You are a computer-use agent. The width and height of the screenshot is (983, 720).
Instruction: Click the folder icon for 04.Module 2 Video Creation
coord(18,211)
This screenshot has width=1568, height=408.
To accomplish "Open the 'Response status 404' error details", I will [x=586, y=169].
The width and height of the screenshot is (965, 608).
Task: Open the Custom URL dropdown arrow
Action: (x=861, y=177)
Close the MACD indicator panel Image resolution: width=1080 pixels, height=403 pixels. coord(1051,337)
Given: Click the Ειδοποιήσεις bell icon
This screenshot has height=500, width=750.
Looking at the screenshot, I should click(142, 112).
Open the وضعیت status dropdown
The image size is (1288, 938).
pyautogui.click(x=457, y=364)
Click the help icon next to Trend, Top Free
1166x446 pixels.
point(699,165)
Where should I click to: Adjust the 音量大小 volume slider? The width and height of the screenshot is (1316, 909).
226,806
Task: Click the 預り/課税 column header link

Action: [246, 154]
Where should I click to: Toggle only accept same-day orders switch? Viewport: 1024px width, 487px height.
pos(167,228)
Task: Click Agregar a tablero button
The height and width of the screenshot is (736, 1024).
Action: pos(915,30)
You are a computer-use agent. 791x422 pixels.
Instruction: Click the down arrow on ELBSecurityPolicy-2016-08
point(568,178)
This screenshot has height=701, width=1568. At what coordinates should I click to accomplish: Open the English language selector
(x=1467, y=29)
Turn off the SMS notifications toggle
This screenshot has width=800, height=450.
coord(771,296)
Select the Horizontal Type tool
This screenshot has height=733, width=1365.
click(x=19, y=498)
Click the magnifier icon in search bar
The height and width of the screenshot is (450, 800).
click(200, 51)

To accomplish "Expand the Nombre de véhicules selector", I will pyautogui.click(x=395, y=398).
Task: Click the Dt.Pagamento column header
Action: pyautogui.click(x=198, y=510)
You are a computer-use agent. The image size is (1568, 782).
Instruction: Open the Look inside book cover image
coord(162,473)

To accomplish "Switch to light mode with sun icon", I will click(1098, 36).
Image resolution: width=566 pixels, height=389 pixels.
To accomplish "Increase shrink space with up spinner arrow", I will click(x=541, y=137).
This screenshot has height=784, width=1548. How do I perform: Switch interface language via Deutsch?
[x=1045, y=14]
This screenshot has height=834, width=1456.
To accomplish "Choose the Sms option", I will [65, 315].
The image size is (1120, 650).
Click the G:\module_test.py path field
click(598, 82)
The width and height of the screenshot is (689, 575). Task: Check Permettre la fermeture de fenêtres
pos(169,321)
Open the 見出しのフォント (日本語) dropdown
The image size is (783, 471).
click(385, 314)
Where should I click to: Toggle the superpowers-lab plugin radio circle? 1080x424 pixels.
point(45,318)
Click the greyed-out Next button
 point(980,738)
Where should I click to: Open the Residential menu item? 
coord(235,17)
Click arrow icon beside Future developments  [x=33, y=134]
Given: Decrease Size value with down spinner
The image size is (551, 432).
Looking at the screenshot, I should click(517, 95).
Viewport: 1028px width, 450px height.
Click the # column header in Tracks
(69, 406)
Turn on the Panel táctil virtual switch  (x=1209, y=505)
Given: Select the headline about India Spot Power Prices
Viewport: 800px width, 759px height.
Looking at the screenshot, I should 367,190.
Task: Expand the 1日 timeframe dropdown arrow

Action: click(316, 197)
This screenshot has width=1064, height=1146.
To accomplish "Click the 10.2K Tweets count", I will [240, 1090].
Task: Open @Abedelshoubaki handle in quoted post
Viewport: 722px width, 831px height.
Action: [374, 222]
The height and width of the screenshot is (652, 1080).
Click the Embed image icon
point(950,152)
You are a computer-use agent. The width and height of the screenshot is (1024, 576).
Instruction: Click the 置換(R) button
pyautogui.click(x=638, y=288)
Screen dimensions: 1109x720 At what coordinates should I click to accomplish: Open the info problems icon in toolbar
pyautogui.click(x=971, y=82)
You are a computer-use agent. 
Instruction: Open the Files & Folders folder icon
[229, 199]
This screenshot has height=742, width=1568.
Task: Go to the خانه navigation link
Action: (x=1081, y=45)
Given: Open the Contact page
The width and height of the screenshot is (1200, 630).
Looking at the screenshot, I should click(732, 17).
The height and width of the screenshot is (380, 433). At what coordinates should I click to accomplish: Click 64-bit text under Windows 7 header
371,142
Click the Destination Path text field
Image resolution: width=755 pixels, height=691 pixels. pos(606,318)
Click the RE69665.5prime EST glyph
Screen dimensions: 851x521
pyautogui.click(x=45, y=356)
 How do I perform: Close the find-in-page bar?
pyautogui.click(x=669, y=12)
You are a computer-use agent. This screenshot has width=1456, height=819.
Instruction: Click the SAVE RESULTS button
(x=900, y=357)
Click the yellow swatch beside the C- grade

----------

ISI TUGAS: Tulis ulang seluruh catatan di atas kata demi kata, tanpa mengubah apa pun.

LATIHAN SELESAI:
You are a computer-use agent. The width and height of the screenshot is (983, 720).
Instruction: Click the folder icon for 04.Module 2 Video Creation
coord(18,211)
This screenshot has width=1568, height=408.
To accomplish "Open the 'Response status 404' error details", I will [x=586, y=169].
The width and height of the screenshot is (965, 608).
Task: Open the Custom URL dropdown arrow
Action: (x=861, y=177)
Close the MACD indicator panel Image resolution: width=1080 pixels, height=403 pixels. coord(1051,337)
Given: Click the Ειδοποιήσεις bell icon
This screenshot has height=500, width=750.
Looking at the screenshot, I should click(142, 112).
Open the وضعیت status dropdown
The image size is (1288, 938).
pyautogui.click(x=457, y=364)
Click the help icon next to Trend, Top Free
1166x446 pixels.
point(699,165)
Where should I click to: Adjust the 音量大小 volume slider? The width and height of the screenshot is (1316, 909).
226,806
Task: Click the 預り/課税 column header link

Action: [246, 154]
Where should I click to: Toggle only accept same-day orders switch? Viewport: 1024px width, 487px height.
pos(167,228)
Task: Click Agregar a tablero button
The height and width of the screenshot is (736, 1024).
Action: pos(915,30)
You are a computer-use agent. 791x422 pixels.
Instruction: Click the down arrow on ELBSecurityPolicy-2016-08
point(568,178)
This screenshot has height=701, width=1568. At what coordinates should I click to accomplish: Open the English language selector
(x=1467, y=29)
Turn off the SMS notifications toggle
This screenshot has width=800, height=450.
coord(771,296)
Select the Horizontal Type tool
This screenshot has height=733, width=1365.
click(x=19, y=498)
Click the magnifier icon in search bar
The height and width of the screenshot is (450, 800).
click(200, 51)

To accomplish "Expand the Nombre de véhicules selector", I will pyautogui.click(x=395, y=398).
Task: Click the Dt.Pagamento column header
Action: pyautogui.click(x=198, y=510)
You are a computer-use agent. The image size is (1568, 782).
Instruction: Open the Look inside book cover image
coord(162,473)

To accomplish "Switch to light mode with sun icon", I will click(1098, 36).
Image resolution: width=566 pixels, height=389 pixels.
To accomplish "Increase shrink space with up spinner arrow", I will click(x=541, y=137).
This screenshot has height=784, width=1548. How do I perform: Switch interface language via Deutsch?
[x=1045, y=14]
This screenshot has height=834, width=1456.
To accomplish "Choose the Sms option", I will [65, 315].
The image size is (1120, 650).
Click the G:\module_test.py path field
click(598, 82)
The width and height of the screenshot is (689, 575). Task: Check Permettre la fermeture de fenêtres
pos(169,321)
Open the 見出しのフォント (日本語) dropdown
The image size is (783, 471).
click(385, 314)
Where should I click to: Toggle the superpowers-lab plugin radio circle? 1080x424 pixels.
point(45,318)
Click the greyed-out Next button
 point(980,738)
Where should I click to: Open the Residential menu item? 
coord(235,17)
Click arrow icon beside Future developments  [x=33, y=134]
Given: Decrease Size value with down spinner
The image size is (551, 432).
Looking at the screenshot, I should click(517, 95).
Viewport: 1028px width, 450px height.
Click the # column header in Tracks
(69, 406)
Turn on the Panel táctil virtual switch  (x=1209, y=505)
Given: Select the headline about India Spot Power Prices
Viewport: 800px width, 759px height.
Looking at the screenshot, I should 367,190.
Task: Expand the 1日 timeframe dropdown arrow

Action: click(316, 197)
This screenshot has width=1064, height=1146.
To accomplish "Click the 10.2K Tweets count", I will [240, 1090].
Task: Open @Abedelshoubaki handle in quoted post
Viewport: 722px width, 831px height.
Action: [374, 222]
The height and width of the screenshot is (652, 1080).
Click the Embed image icon
point(950,152)
You are a computer-use agent. The width and height of the screenshot is (1024, 576).
Instruction: Click the 置換(R) button
pyautogui.click(x=638, y=288)
Screen dimensions: 1109x720 At what coordinates should I click to accomplish: Open the info problems icon in toolbar
pyautogui.click(x=971, y=82)
You are a computer-use agent. 
Instruction: Open the Files & Folders folder icon
[229, 199]
This screenshot has height=742, width=1568.
Task: Go to the خانه navigation link
Action: (x=1081, y=45)
Given: Open the Contact page
The width and height of the screenshot is (1200, 630).
Looking at the screenshot, I should click(732, 17).
The height and width of the screenshot is (380, 433). At what coordinates should I click to accomplish: Click 64-bit text under Windows 7 header
371,142
Click the Destination Path text field
Image resolution: width=755 pixels, height=691 pixels. pos(606,318)
Click the RE69665.5prime EST glyph
Screen dimensions: 851x521
pyautogui.click(x=45, y=356)
 How do I perform: Close the find-in-page bar?
pyautogui.click(x=669, y=12)
You are a computer-use agent. This screenshot has width=1456, height=819.
Instruction: Click the SAVE RESULTS button
(x=900, y=357)
Click the yellow swatch beside the C- grade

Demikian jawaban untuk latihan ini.